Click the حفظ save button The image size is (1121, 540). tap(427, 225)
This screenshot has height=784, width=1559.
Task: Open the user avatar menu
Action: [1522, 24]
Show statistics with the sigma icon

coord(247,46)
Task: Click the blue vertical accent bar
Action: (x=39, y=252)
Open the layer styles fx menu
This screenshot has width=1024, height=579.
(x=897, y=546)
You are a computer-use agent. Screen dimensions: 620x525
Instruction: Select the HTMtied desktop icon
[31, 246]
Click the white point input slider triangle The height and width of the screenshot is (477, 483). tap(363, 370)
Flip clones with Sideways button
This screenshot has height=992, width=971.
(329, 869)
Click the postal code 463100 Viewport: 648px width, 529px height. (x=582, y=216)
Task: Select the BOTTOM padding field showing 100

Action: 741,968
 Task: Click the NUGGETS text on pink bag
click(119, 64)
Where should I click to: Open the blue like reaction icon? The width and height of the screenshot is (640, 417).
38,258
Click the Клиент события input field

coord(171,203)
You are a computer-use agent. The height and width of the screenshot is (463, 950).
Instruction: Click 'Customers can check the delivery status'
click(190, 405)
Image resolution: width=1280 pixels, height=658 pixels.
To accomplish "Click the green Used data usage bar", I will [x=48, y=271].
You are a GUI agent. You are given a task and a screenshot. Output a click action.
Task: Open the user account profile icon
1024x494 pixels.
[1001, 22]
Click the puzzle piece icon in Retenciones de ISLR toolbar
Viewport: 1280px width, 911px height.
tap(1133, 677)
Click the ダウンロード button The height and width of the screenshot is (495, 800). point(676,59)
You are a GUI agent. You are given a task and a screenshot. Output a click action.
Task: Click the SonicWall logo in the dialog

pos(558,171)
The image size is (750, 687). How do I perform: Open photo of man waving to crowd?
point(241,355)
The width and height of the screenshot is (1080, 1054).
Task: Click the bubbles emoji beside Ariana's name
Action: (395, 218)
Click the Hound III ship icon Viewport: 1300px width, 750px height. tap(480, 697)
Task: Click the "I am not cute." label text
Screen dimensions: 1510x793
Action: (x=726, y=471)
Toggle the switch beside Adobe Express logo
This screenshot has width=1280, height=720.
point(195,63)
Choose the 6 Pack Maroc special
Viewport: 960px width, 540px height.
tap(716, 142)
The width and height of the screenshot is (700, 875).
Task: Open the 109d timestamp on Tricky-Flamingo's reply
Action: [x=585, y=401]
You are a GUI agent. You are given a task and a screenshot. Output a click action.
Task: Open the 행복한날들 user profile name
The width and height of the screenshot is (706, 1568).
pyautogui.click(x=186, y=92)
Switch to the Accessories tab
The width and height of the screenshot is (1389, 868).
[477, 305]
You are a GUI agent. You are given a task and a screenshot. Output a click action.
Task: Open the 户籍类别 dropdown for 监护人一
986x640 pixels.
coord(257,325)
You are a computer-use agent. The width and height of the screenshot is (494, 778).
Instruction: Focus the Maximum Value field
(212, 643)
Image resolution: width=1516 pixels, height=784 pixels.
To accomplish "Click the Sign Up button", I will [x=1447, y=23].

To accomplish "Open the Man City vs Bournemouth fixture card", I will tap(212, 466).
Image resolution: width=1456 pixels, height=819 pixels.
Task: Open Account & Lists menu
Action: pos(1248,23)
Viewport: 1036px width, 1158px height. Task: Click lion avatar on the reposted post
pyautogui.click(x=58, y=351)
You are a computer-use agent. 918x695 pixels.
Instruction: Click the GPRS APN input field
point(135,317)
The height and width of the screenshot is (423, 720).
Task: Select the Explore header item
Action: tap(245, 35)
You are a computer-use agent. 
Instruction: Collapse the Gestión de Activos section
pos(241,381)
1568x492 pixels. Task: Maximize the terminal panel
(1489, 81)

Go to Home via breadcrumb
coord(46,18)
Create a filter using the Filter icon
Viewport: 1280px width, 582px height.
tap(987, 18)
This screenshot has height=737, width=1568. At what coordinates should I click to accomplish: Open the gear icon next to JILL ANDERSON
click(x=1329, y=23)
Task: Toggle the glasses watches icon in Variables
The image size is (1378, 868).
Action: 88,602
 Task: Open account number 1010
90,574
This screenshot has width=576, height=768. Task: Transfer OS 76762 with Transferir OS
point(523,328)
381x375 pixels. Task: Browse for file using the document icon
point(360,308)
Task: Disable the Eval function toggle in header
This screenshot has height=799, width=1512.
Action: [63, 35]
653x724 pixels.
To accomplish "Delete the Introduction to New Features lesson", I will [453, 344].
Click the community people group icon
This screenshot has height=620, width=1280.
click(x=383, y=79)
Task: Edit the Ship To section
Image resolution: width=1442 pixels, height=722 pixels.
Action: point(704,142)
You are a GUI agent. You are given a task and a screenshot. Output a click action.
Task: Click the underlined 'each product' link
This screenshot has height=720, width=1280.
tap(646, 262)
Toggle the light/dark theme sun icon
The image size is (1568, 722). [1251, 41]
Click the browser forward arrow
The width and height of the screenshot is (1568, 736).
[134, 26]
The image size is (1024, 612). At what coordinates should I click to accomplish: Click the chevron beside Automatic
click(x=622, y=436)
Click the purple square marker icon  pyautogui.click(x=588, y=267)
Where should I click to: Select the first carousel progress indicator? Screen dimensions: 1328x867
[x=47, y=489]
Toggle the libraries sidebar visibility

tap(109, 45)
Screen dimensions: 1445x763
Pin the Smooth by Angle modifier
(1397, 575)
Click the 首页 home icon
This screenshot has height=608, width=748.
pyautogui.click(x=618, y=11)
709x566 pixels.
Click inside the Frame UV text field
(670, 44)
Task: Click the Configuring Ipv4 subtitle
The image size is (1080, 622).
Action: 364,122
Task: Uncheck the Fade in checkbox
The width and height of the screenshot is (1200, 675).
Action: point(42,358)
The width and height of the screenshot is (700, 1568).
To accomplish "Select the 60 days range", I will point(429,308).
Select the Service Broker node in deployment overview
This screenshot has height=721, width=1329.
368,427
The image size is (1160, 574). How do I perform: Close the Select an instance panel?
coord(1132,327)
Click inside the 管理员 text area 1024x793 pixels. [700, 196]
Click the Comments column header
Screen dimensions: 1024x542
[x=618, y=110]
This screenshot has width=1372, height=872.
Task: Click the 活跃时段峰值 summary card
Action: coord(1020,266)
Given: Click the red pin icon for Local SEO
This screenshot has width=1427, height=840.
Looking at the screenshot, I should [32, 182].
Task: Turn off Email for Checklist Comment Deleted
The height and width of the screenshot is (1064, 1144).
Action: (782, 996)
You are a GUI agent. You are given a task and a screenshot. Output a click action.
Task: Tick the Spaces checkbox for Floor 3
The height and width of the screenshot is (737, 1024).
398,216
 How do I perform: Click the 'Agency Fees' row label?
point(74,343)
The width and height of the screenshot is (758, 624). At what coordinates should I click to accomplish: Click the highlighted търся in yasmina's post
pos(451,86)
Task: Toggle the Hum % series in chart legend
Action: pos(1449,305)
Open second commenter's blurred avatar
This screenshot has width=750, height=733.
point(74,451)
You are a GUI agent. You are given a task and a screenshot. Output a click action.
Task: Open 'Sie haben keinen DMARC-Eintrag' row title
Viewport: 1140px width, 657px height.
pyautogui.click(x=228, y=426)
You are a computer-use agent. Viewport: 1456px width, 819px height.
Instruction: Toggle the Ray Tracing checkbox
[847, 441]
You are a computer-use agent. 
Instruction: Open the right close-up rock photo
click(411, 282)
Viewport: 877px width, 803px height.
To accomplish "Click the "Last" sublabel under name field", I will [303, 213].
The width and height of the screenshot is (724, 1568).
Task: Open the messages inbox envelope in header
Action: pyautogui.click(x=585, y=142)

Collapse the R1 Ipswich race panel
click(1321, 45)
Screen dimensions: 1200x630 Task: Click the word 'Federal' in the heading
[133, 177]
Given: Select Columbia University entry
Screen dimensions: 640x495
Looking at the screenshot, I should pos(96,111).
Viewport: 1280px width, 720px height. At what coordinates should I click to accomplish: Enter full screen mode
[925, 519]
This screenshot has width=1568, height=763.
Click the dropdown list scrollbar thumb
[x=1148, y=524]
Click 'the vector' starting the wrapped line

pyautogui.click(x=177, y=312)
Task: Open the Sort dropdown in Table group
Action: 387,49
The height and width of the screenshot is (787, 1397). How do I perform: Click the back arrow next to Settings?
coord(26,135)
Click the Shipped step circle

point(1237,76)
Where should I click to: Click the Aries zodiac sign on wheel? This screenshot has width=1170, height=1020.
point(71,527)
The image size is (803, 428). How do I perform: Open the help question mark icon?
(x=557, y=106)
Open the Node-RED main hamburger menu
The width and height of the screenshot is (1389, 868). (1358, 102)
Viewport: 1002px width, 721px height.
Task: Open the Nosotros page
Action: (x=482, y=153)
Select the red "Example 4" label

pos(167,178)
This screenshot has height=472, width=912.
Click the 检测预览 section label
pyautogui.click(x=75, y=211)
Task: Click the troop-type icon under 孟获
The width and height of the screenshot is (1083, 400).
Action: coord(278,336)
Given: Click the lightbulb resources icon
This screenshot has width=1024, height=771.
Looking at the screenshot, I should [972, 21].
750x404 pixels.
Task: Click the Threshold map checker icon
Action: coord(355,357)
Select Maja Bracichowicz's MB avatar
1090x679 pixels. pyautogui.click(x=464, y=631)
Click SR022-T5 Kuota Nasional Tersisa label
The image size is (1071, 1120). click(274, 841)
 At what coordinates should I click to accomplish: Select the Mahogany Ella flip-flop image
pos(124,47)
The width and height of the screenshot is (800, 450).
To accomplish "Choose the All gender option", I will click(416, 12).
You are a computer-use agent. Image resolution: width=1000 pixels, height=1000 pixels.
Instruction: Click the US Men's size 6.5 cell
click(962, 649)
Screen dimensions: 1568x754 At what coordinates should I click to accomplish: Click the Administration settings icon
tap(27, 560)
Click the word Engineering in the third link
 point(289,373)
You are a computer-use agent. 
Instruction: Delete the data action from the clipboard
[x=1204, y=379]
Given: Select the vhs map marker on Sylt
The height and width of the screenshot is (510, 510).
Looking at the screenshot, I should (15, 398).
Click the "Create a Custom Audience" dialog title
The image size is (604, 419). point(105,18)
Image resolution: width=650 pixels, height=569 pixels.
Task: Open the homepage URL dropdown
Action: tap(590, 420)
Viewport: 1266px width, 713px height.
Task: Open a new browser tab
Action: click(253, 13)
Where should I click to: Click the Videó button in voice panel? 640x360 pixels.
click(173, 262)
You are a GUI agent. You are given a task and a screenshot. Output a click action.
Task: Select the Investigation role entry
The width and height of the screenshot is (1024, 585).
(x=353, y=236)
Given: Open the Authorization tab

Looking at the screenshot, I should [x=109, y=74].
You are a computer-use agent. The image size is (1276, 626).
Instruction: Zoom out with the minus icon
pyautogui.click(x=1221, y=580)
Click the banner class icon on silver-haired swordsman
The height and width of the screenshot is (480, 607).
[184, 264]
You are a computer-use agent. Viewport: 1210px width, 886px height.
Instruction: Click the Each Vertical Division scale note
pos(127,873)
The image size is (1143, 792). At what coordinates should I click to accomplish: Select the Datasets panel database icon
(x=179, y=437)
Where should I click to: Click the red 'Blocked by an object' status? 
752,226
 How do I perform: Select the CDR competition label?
★ ★ ★ ★ ★ ★ ★
**EXERCISE PROMPT:** Take the entries above and return only the lines from the one with "This screenshot has height=608, width=748." to the one with "The width and height of the screenshot is (700, 1568).", both included, unchanged.

**ANSWER FOR THE TASK:**
This screenshot has height=608, width=748.
pyautogui.click(x=618, y=11)
709x566 pixels.
Click inside the Frame UV text field
(670, 44)
Task: Click the Configuring Ipv4 subtitle
The image size is (1080, 622).
Action: 364,122
Task: Uncheck the Fade in checkbox
The width and height of the screenshot is (1200, 675).
Action: point(42,358)
The width and height of the screenshot is (700, 1568).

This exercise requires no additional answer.